In the UK, Kratena and Dzelzainis are also considering the consequences. Kratena says salaries are being pushed to levels that many companies can’t pay, especially with restrictions and limited capacities.

But he adds: “I am happy staff conditions and wages are improving, and I sincerely hope the increase is not temporary, but is here to stay.”
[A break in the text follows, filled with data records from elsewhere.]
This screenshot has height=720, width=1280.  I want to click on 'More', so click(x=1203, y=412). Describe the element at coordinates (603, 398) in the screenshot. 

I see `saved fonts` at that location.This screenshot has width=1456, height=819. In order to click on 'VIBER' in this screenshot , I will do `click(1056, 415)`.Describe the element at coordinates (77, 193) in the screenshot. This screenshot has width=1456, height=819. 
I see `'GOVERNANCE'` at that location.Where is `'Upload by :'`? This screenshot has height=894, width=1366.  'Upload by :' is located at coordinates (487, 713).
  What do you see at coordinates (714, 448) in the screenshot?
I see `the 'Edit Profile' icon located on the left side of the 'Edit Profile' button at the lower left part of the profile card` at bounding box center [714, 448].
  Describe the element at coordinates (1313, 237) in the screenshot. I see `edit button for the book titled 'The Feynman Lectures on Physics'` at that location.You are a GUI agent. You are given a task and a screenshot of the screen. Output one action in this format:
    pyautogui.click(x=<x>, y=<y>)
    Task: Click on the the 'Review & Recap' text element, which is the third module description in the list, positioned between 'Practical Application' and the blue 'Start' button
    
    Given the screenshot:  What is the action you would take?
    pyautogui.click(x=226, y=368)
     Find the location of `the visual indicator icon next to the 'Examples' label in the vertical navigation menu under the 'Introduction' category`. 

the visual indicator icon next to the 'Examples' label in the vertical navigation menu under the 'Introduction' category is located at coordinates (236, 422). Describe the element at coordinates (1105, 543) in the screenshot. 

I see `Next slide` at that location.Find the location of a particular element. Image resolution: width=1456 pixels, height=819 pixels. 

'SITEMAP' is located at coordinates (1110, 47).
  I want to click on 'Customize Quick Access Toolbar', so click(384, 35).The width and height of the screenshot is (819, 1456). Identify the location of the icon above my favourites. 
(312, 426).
For Dzelzainis, the impact of passing price increases to consumers will be felt in different ways. For example, in places where workers have either not been too affected – or have even financially benefitted – from the pandemic, disposable income will be higher. But that won’t be the case everywhere.

“It will be a painful transition,” says Dzelzainis. “But this time next year, we could start to see some positive results from all of this. The businesses that want to thrive will have to invest in training or even roles dedicated to that,” he emphasises.

It is clear that the pandemic has forced some major issues into the spotlight, and in the long run they could shape the industry for the better.